Если слишком много думаешь, до выхода на сцену, бывает: раз! - и ускользает образ. Если слишком умствовать: вот я так сделаю, и так сделаю, и так... То может не получится. Иногда ты говоришь себе какие-то слова. Применяешь метод Станиславского, «Внутренний монолог» от лица персонажа. Тогда сразу становится все понятно. Ты произносишь вслух (или почти вслух) какие-то мысли этого персонажа. В оперном певце, когда я очень много работал, и было тяжело, я говорил себе (низким голосом): «Я вынужден выходить к ним. Я, гений. У меня здесь целая трагедия, а я должен служить. Эта презренная публика смеется над моими гениальными произведениями и чувствами, а я - вынужден. Играть!»

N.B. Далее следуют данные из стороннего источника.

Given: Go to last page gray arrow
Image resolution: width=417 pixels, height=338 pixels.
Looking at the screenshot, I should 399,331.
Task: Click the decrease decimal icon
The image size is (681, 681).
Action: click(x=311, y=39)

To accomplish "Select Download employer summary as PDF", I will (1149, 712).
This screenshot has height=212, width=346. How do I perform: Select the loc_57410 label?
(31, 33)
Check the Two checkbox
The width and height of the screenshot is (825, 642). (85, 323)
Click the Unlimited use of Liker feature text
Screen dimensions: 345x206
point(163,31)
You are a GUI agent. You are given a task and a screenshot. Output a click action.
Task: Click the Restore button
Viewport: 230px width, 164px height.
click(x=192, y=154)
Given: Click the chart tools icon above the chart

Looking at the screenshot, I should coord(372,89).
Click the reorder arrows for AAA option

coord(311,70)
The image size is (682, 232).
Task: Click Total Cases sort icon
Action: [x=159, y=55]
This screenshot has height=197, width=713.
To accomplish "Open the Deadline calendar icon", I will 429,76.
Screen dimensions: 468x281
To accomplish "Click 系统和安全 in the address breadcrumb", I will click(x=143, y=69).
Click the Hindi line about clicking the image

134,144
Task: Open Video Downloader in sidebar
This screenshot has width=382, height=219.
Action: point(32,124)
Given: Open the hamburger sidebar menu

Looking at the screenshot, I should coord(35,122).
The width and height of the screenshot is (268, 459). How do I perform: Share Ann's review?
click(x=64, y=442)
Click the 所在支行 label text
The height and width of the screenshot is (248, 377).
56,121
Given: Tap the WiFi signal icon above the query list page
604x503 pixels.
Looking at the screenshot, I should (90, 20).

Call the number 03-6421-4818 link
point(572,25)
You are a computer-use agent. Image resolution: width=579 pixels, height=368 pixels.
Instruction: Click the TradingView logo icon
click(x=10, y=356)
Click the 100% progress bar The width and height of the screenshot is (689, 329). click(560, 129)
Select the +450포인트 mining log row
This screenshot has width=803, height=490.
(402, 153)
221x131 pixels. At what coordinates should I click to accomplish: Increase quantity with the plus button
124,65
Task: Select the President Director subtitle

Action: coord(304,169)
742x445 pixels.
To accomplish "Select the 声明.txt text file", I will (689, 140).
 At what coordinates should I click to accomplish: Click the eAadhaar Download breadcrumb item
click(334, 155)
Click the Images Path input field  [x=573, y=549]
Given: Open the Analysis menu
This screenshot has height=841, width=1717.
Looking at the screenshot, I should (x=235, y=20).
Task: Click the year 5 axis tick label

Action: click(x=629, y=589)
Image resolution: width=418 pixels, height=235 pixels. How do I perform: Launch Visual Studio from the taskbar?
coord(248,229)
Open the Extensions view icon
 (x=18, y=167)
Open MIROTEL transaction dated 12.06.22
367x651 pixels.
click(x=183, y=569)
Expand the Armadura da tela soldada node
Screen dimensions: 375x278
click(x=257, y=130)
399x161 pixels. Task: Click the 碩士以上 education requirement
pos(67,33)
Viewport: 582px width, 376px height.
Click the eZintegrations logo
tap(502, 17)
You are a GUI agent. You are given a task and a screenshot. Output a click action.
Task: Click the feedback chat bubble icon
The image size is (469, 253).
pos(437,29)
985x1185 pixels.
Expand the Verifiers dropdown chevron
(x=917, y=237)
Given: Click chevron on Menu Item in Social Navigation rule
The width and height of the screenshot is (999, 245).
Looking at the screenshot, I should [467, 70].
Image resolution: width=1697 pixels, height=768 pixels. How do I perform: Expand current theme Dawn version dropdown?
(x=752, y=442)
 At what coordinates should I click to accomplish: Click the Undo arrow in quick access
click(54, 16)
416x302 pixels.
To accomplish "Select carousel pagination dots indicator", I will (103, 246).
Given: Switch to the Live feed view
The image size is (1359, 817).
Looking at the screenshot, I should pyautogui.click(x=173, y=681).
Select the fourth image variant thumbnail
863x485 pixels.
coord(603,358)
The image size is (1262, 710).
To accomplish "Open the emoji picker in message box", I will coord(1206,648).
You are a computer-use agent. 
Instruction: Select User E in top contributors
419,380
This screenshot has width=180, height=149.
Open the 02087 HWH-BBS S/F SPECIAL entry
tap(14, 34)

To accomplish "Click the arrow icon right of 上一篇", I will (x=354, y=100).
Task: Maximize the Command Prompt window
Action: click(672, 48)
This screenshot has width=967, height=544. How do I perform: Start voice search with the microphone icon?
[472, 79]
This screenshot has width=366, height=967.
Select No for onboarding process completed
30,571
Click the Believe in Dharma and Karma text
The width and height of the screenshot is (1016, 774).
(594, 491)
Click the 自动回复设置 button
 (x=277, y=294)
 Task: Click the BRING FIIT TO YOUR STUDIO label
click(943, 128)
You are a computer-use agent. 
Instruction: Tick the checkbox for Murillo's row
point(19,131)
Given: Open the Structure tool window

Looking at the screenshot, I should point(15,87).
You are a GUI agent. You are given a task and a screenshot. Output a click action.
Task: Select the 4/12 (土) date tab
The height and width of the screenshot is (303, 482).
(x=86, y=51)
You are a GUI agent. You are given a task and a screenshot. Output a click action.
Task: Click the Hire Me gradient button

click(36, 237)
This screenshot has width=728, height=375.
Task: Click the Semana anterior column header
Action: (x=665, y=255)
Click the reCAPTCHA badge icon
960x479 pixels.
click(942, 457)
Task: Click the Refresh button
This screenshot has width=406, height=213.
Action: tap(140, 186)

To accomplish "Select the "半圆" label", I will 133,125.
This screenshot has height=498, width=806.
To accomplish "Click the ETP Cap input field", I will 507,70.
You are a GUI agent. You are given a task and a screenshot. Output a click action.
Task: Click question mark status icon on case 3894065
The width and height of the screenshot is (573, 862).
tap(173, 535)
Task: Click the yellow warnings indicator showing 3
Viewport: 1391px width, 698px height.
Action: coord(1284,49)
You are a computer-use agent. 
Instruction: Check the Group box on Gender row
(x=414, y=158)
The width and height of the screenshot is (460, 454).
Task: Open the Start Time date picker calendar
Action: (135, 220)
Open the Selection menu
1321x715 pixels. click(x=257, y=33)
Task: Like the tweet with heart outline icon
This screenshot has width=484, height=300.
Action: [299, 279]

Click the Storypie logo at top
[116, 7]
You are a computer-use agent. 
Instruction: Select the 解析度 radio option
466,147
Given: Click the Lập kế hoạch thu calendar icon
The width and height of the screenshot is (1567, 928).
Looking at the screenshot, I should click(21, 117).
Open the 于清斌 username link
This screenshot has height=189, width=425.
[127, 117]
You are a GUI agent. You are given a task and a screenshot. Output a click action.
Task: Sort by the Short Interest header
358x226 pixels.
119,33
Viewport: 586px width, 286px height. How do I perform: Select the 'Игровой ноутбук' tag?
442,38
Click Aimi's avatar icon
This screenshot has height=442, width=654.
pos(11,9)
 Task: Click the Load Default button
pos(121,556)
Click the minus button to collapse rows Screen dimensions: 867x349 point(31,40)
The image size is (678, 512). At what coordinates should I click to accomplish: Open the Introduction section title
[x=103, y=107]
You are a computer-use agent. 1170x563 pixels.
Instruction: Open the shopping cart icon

Или я должен сделать первый выход на сцену в другом персонаже, малохольном. Ну, меня спрашивают как-будто: Какая твоя задача? И я отвечаю (голосом туповатого ребенка): А мне сказал режиссер - пройти отсюдова вот досюдова. Вот так. Ладно. Пойду.
Но не обязательно - слова. В «Канареечках» это могут быть движения характерные.
Грим тоже работает, помогает включаться. Нет грани. Это постепенно происходит. Грим, кстати, создает больше картину для зрителей, чем для себя. Я могу и без грима сыграть.
Как только у персонажа начинают появляться его мысли, даже, если они совсем формальные с точки зрения литературы, они помогают.
Потом еще есть много всяческих технических методов. Ты знаешь психо-физические данные этих персонажей, которых ты играешь, их реакции. Поэтому тебе проще. Ты знаешь их движения. И если ты сделал это движение, ты превратился в него. И ничего не стоит дальше сыграть.
Потом я говорил своим ученикам не раз, это не Я играю какую-то роль. А клоун, который есть во мне, вот он и играет эти роли. Это ему иной раз очень сложно играть. Я проверяю свой внутренний монолог, верно ли по интонации он звучит или не верно. Это исходит из задачи. Он может неверно начать и пороть ерунду. Поэтому даже преувеличенный, аффектированный внутренний монолог -это очень хорошо. Он не разрушает, а наоборот, все больше создает.
- То есть чем крупнее и архетипичнее персонаж, тем лучше?
- Да, совершенно верно.
Можно идти от обратного, в противоречии, например: «Не дают мне играть! Отнимают от меня мою игру! Не хотят дать мне играть!» А я весь такой бедный, обиженный: (жалобным плаксивым голосом сквалыжит: «Дай-дай-дай...»). И манипулирую этим, и начинаю зрителей шебуршить.
Очень хорошо еще такая штука работает, когда ты притворяешься. Вот именно притвориться, как дети притворяются. (Заискивающим голосом старого Пью из «Острова сокровищ»):
«Не скажет ли какой-нибудь добрый человек бедному слепому, потерявшему зрение во время храброй защиты своей Родины, где я нахожусь?»
А он отвечает (бравым голосом): «Вы находитесь у трактира Адмирала Бен Боу!» (переход в Пью): «Аааа, я слышу молодой голос. Дай руку, молодой человек.»
(Бодро): «Вот моя рука!»
(Злорадно-скрипуче): «Хвть! А теперь веди меня к капитану, или я сломаю тебе руку!»
Здесь чем больше контраст, тем тебе легче.